Students and teachers across the District received fake job offers from compromised teacher email accounts this October, senior Annanya Bhardwaj said. These emails represent just a few of many fraudulent emails sent to students since the summer, she said.
The first phishing incident occurred in July, the district’s Network Systems Administrator Sean LaRussa said. Google alerts the district within 30 minutes of an incident occurring, he said.
“We partner with our different software teams (like) Google and Microsoft and other software vendors to prevent this from happening again,” LaRussa said.
In theory, security could be continuously added but doing so would be at a detriment to students’ and teachers’ access to external services, Director of Technology Chin Song said. Security in relation to the phishing emails is all about the balance between blocking and freedom to access these external services, said Song.
“One way accounts could be (compromised is) because a student or a staff member that provided information that they should not,” Song said. “And then from there, they (email hackers) can get access to other pieces, posing as someone else. So, as long as there are humans, there will be some vulnerabilities in the system,” he added.
As of Oct. 10, there have been several instances of individuals submitting information through the Google forms in the scam emails, LaRussa said.
“At that point, we’d refer to the police department or the FBI,” LaRussa said.
These occurrences are not a surprise, science teacher Huy Pham said. The district sends out emails with resources on account security to prevent hackers from accessing school accounts, but teachers do not tend to look at those resources, he continued.
“I think I prefer to have more security and less freedom (on school accounts),” Pham said. “I feel like a lot of teachers do use technology more. So for them, I think it’s best for them to have more freedom and less on security”.

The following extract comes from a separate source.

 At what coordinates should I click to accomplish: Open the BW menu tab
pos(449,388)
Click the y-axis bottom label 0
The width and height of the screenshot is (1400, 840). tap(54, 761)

The impression of the systems right now is that they are very secure with lockdown browsers and blocked websites adding to this impression, Bhardwaj said. The incidents are especially surprising since many students are dependent on the school network and system which makes them especially vulnerable to phishing attacks like these, Bhardwaj said.
“Phishing scams, and scams in general, are becoming so much more deceptive and easier to fall for than before”, Bhardwaj said. “We’re such a tech-dependent society, everyone should have some awareness on where to put in their personal information.”